(Records from a data collection)
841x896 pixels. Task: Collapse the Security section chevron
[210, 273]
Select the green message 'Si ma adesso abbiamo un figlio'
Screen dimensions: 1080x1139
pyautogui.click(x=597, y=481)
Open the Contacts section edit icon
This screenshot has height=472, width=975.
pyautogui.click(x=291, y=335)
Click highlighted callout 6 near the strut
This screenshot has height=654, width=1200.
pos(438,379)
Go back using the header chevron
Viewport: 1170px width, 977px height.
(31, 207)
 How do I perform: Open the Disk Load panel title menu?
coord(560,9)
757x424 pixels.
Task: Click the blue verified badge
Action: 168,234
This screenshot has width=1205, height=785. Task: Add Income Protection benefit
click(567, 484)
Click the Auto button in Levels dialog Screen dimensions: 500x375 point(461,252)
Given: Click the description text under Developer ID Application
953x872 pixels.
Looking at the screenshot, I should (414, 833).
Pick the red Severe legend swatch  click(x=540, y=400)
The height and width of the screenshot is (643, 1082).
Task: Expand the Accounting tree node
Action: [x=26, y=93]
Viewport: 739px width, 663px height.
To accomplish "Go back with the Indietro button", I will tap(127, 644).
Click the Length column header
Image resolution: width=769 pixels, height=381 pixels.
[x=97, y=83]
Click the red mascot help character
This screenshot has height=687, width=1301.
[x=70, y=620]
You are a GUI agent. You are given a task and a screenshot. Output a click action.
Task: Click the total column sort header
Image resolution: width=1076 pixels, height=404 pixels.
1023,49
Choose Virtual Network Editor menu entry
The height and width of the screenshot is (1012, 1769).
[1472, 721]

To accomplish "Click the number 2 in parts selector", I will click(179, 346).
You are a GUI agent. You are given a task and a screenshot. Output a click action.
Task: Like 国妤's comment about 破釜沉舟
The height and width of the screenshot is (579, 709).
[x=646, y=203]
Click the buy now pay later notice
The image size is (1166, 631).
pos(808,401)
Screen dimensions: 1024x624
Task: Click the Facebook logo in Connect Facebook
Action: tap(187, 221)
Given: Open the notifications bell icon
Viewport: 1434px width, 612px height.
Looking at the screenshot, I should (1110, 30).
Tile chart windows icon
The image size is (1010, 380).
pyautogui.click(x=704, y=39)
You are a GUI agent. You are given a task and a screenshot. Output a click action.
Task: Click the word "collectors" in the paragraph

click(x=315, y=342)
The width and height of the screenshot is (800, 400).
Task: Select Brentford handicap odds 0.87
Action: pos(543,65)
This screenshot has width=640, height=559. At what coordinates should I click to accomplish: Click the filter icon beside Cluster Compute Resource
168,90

*Activity*
Write out exactly the lines of the entries above that run from the line containing "The image size is (1010, 380)." through the last line, including both.

*Solution below*
The image size is (1010, 380).
pyautogui.click(x=704, y=39)
You are a GUI agent. You are given a task and a screenshot. Output a click action.
Task: Click the word "collectors" in the paragraph

click(x=315, y=342)
The width and height of the screenshot is (800, 400).
Task: Select Brentford handicap odds 0.87
Action: pos(543,65)
This screenshot has width=640, height=559. At what coordinates should I click to accomplish: Click the filter icon beside Cluster Compute Resource
168,90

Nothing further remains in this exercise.